### Aim 1:
In the linear algebra excerpt, what are the scaling factors of eigenvectors called?
### Aim 2:
In the linear algebra text, rewrite the passage from "for some scalar" up to and including "the null space)", changing "Stretched" to "Lengthened".

### Selected text:
┌────────
Linear Algebra Series 7 / 13

Introduction

Most vectors change direction when multiplied by a matrix. But some special vectors only get scaled — they point in the same direction (or flip) but never rotate. These are eigenvectors, and the scaling factors are eigenvalues. Together, they reveal the intrinsic structure of a linear transformation.

Eigenvalues and eigenvectors are not just an abstract curiosity. They are the mathematical engine behind PCA, Google’s PageRank, spectral clustering, stability analysis in dynamical systems, and the spectral theory of graphs. This article builds on inner products and orthogonality and leads directly into matrix decompositions.

Definition

Let $\mathbf{A}$ be an $n \times n$ matrix. A nonzero vector $\mathbf{v}$ is an eigenvector of $\mathbf{A}$ if:

\mathbf{A}\mathbf{v} = \lambda \mathbf{v}

for some scalar $\lambda$ . The scalar $\lambda$ is the corresponding eigenvalue.

In words: applying $\mathbf{A}$ to $\mathbf{v}$ produces the same vector scaled by $\lambda$ . The eigenvector defines a direction that the transformation preserves.

$\lambda$	Effect on eigenvector
$\lambda > 1$	Stretched along the eigenvector direction
$0 < \lambda < 1$	Compressed
$\lambda = 1$	Unchanged
$\lambda = 0$	Collapsed to zero (eigenvector is in the null space)
└────────
### Listing:
┌────────
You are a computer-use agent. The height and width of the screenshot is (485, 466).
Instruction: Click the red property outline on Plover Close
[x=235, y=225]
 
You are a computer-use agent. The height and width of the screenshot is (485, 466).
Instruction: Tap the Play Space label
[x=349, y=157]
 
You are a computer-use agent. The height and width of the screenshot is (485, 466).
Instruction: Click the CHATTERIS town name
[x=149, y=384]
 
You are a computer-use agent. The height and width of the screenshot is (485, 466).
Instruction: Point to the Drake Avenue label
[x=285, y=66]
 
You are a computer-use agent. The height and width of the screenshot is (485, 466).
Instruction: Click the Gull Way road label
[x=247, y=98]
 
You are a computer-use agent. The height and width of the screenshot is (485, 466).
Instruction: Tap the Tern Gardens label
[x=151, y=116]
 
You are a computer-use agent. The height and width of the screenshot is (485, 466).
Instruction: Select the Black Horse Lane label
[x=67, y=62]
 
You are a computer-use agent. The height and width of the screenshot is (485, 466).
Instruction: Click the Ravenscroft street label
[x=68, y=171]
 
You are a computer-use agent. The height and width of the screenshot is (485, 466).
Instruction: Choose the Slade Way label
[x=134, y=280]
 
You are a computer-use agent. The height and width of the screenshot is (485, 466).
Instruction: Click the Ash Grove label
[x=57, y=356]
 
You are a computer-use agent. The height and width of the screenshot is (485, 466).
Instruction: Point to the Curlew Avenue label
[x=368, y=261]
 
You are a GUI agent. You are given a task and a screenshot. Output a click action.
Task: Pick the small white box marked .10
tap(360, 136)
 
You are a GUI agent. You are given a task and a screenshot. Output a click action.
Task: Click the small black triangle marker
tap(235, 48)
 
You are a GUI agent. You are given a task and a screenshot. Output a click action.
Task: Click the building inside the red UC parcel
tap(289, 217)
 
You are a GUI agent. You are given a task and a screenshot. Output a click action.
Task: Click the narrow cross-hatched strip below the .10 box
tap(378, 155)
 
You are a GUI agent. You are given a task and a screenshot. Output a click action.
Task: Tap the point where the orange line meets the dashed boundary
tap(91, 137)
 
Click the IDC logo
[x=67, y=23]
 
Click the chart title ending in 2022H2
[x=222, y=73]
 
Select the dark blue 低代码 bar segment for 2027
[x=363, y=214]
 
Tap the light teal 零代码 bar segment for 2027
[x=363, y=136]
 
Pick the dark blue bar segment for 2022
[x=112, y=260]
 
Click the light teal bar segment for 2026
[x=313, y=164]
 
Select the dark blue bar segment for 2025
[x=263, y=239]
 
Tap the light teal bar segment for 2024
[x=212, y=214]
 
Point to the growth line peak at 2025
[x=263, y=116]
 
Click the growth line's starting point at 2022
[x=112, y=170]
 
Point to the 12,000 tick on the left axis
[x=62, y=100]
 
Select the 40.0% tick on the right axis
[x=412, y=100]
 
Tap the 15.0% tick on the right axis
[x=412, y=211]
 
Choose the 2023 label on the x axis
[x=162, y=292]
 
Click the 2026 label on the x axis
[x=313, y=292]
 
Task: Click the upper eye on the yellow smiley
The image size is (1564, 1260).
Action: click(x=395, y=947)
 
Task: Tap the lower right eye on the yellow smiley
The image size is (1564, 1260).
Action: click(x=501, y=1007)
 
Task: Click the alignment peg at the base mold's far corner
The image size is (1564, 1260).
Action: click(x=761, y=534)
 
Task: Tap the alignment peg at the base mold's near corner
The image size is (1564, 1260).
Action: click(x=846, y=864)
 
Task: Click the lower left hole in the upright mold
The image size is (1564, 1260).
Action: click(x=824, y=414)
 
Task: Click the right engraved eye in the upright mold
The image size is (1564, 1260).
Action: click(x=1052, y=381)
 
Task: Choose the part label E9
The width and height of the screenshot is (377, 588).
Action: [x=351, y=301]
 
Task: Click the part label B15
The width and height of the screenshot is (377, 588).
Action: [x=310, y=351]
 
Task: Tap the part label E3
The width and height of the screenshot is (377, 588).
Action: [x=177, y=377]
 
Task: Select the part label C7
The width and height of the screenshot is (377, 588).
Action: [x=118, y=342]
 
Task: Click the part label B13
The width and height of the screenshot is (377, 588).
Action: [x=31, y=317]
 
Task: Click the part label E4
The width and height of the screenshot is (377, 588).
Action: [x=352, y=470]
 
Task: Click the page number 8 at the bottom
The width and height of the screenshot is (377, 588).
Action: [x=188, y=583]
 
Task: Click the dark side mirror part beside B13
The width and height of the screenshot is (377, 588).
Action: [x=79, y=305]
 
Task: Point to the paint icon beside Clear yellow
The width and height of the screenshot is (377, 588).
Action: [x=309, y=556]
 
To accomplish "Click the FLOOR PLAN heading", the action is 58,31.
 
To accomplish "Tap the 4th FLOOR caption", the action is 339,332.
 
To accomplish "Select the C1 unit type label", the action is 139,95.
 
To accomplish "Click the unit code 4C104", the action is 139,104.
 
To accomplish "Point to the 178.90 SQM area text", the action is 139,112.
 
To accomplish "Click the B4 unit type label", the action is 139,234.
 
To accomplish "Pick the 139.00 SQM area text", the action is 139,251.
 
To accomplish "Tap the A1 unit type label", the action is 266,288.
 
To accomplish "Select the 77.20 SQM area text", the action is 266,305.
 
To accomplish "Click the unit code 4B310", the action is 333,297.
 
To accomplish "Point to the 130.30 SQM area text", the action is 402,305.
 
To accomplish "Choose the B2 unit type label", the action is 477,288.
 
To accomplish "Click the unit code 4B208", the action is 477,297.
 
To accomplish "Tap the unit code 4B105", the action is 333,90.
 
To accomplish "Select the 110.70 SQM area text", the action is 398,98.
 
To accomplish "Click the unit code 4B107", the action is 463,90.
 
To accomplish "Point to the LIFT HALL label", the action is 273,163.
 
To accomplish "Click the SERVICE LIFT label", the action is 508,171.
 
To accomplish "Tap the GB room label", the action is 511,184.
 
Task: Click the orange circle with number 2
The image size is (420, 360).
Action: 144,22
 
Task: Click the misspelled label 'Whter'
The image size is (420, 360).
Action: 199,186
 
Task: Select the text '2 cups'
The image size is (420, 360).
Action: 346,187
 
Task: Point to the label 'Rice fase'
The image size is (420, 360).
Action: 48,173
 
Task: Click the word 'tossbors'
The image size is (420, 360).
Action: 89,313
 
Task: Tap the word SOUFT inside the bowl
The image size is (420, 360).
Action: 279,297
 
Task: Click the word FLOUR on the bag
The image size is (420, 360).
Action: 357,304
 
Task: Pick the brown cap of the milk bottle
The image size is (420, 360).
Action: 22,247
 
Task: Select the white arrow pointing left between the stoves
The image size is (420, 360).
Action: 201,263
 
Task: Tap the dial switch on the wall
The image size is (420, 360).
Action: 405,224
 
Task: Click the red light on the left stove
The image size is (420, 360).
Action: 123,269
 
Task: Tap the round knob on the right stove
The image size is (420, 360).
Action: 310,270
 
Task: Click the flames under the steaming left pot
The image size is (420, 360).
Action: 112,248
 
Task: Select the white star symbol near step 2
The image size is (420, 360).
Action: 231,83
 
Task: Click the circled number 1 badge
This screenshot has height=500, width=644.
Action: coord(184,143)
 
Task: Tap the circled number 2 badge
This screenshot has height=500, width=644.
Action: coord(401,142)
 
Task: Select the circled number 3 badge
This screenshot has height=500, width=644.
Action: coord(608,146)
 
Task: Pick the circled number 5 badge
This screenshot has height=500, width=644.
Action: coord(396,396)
└────────
### Final answer 1:
Eigenvalues

### Final answer 2:
for some scalar $\lambda$ . The scalar $\lambda$ is the corresponding eigenvalue.

In words: applying $\mathbf{A}$ to $\mathbf{v}$ produces the same vector scaled by $\lambda$ . The eigenvector defines a direction that the transformation preserves.

$\lambda$	Effect on eigenvector
$\lambda > 1$	Lengthened along the eigenvector direction
$0 < \lambda < 1$	Compressed
$\lambda = 1$	Unchanged
$\lambda = 0$	Collapsed to zero (eigenvector is in the null space)